◆ How to complete this task
From the listing below, reproduce word for word the part that opens with the line containing "Instruction: Click the ПОТОРАЊ area label" and closes with the line containing "Pick 'lista nazw"; reproduce nothing else.
══ Exercise inputs ══
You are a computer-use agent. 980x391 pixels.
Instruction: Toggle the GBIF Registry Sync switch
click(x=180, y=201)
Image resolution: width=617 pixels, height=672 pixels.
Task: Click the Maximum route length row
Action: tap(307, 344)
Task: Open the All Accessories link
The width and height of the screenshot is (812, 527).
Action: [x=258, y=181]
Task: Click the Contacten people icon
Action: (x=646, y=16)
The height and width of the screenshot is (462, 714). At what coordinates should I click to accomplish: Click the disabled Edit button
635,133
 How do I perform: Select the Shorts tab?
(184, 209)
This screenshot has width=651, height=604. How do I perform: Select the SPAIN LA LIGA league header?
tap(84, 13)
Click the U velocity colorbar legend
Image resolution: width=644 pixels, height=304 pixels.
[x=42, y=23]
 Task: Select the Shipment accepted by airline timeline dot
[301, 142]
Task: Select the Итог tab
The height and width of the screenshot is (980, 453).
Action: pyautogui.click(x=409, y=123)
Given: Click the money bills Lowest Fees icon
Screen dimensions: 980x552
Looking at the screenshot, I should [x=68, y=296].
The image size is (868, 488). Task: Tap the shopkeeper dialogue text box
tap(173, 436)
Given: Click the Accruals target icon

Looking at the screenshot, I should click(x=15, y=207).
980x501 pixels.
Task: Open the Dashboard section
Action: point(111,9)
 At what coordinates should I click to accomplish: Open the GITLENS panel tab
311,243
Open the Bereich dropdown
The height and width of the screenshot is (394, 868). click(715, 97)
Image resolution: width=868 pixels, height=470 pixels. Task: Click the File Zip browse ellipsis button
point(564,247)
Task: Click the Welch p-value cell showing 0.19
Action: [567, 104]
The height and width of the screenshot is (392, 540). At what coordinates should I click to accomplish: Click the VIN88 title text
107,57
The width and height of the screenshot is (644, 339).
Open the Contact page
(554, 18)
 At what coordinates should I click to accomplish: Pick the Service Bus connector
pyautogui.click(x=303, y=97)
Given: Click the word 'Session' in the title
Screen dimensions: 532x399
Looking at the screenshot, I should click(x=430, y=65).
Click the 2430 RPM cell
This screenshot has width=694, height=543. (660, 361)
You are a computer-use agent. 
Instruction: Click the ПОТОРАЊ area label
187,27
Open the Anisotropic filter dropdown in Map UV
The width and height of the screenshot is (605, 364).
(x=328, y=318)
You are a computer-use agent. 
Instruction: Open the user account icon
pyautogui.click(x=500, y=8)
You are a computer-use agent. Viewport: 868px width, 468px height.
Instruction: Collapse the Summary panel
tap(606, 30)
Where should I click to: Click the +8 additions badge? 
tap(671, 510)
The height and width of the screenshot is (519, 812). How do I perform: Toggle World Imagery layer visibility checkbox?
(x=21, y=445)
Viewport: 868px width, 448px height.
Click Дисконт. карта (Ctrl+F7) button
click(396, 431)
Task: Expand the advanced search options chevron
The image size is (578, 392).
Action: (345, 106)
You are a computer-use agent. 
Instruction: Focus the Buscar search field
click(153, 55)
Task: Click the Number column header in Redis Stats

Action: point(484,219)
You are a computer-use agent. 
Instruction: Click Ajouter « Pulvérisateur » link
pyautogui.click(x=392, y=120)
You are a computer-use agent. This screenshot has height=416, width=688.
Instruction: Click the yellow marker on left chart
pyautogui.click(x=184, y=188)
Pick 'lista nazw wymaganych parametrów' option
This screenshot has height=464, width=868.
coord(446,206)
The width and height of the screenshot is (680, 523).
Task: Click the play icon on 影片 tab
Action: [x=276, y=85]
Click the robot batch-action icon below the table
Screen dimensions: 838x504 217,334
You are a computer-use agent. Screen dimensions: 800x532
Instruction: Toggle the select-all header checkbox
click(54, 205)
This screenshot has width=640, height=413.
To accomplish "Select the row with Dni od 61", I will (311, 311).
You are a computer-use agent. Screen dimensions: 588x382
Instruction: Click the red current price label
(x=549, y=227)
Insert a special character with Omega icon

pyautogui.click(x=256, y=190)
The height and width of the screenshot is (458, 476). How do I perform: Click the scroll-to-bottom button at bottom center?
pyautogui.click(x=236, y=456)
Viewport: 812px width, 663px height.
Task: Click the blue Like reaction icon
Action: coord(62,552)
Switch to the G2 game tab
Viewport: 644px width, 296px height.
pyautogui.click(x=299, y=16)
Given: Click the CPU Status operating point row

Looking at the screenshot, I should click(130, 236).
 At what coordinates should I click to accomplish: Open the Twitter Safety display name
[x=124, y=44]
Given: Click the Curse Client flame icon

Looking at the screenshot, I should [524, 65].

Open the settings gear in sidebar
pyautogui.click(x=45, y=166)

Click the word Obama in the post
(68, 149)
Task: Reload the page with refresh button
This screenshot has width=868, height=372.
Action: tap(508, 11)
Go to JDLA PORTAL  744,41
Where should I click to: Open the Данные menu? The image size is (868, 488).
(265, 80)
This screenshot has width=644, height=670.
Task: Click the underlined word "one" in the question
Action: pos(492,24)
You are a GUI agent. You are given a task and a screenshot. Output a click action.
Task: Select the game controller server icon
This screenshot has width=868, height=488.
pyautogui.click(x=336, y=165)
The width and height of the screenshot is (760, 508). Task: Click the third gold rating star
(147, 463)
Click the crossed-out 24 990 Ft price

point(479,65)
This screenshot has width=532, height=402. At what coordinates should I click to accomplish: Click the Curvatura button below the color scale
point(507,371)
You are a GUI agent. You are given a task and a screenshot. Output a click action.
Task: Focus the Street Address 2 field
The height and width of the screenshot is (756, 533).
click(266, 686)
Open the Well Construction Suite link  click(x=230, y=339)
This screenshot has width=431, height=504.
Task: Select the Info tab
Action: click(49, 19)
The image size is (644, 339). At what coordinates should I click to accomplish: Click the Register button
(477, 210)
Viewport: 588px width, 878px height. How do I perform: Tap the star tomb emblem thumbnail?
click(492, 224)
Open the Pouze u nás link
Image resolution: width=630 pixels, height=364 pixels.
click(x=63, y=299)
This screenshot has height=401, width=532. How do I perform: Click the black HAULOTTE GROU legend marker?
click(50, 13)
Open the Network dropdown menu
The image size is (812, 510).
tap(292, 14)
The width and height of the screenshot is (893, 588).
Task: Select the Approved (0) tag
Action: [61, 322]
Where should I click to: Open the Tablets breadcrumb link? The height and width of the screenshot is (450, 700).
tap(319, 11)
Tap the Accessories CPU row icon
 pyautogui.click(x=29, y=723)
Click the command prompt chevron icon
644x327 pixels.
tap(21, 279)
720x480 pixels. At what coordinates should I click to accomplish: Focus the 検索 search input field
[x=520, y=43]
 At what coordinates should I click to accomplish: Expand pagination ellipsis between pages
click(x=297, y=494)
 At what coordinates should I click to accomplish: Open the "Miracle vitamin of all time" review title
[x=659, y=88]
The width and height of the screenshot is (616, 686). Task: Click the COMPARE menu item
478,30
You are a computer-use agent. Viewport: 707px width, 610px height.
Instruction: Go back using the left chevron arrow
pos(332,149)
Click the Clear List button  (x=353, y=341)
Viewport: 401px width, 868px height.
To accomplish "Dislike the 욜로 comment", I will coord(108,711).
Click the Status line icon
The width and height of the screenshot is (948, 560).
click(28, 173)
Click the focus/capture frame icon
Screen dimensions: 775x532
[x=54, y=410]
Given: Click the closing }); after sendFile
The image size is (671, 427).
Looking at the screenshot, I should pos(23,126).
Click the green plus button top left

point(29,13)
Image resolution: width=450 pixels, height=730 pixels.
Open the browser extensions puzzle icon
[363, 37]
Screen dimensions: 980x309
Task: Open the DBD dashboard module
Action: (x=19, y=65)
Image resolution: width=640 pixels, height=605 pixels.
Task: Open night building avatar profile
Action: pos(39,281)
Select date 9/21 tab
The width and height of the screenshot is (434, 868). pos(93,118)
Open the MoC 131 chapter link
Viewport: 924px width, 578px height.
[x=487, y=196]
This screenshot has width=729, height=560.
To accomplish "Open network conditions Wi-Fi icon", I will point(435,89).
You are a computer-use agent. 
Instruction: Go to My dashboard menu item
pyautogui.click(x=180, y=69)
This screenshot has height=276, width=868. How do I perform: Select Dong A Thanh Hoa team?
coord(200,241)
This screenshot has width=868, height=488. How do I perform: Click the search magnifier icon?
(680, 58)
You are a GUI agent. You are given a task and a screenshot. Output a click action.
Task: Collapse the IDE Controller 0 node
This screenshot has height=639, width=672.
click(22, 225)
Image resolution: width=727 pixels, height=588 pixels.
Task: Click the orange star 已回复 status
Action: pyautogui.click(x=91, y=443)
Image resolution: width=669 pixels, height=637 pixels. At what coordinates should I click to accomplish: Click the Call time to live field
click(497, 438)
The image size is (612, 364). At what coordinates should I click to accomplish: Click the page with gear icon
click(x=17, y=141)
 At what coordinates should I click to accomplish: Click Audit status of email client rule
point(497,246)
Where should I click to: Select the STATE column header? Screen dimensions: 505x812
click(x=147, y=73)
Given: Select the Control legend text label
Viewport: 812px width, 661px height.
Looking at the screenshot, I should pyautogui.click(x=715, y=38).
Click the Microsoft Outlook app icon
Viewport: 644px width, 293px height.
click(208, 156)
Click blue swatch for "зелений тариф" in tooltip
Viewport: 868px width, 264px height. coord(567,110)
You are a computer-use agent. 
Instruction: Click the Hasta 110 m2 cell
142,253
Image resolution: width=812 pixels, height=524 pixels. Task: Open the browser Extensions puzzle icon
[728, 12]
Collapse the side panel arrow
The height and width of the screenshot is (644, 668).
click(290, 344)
═══
◆ Answer space
Instruction: Click the ПОТОРАЊ area label
187,27
Open the Anisotropic filter dropdown in Map UV
The width and height of the screenshot is (605, 364).
(x=328, y=318)
You are a computer-use agent. 
Instruction: Open the user account icon
pyautogui.click(x=500, y=8)
You are a computer-use agent. Viewport: 868px width, 468px height.
Instruction: Collapse the Summary panel
tap(606, 30)
Where should I click to: Click the +8 additions badge? 
tap(671, 510)
The height and width of the screenshot is (519, 812). How do I perform: Toggle World Imagery layer visibility checkbox?
(x=21, y=445)
Viewport: 868px width, 448px height.
Click Дисконт. карта (Ctrl+F7) button
click(396, 431)
Task: Expand the advanced search options chevron
The image size is (578, 392).
Action: (345, 106)
You are a computer-use agent. 
Instruction: Focus the Buscar search field
click(153, 55)
Task: Click the Number column header in Redis Stats

Action: point(484,219)
You are a computer-use agent. 
Instruction: Click Ajouter « Pulvérisateur » link
pyautogui.click(x=392, y=120)
You are a computer-use agent. This screenshot has height=416, width=688.
Instruction: Click the yellow marker on left chart
pyautogui.click(x=184, y=188)
Pick 'lista nazw wymaganych parametrów' option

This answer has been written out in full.